N.B. forms task groups for agriculture plan

Ideas coming out of New Brunswick’s Agriculture Summit will be distilled by six task groups into recommendations for the round table that drafts the province’s agriculture plan.

Ag Minister Ron Ouellette on Friday announced that 104 New Brunswickers, volunteers from across all sectors of the farming and agri-food industries, have organized into six new temporary task groups and held their first meetings this week.

The task groups’ formation is phase three of four in the provincial government’s ag summit process, with phase four being the round table group.

“The spirit of collaboration within the agricultural community brought on by the summit will continue with the task groups as they engage in developing a transformational framework for agriculture in the province,” Ouellette said in a release, referring to the New Brunswick Agriculture Summit he and his federal counterpart Gerry Ritz chaired in early April in Fredericton.

“This framework will set a new course for agriculture by ensuring that it remains a cornerstone of New Brunswick’s economy, and fully participates in the goal of achieving self-sufficiency.”

The task groups are assigned to further analyze and develop recommendations stemming from the ideas and suggestions that came from the summit, which have been grouped under six themes: infrastructure; people; innovation/research and development; profitability; marketing (local and export); and land and environment.

Industry representatives will chair and lead the task groups, with help from provincial ag department staff in co-ordinating them.

The temporary groups will present their recommendations to the permanent round table on agriculture that will be tasked with helping to develop the strategic plan for New Brunswick’s ag sector, which includes over 2,700 farms and about 100 processors.

“With the financially troubled times we are facing, it is critically important that we get this next step done right for the future of agriculture and the rural communities of New Brunswick,” said Ron English, president of the Agricultural Alliance of New Brunswick, in the province’s release.

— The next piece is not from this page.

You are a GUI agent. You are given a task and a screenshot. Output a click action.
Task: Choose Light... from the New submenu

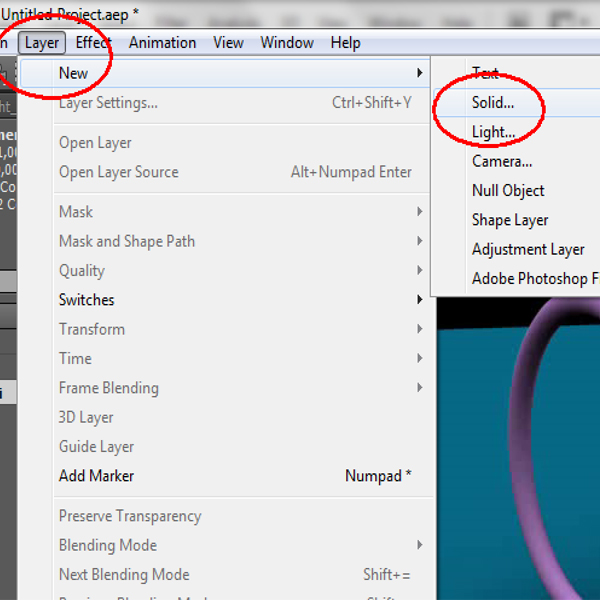pyautogui.click(x=493, y=132)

“By working together through this process, farmers will contribute to the development of a healthy agricultural industry in New Brunswick, one in which they can be assured of earning a decent income while providing the residents of this province with a reliable, healthy, and safe supply of food, now and in the future,” said president Jean-Eudes Chiasson of the National Farmers Union in New Brunswick, also in the province’s release.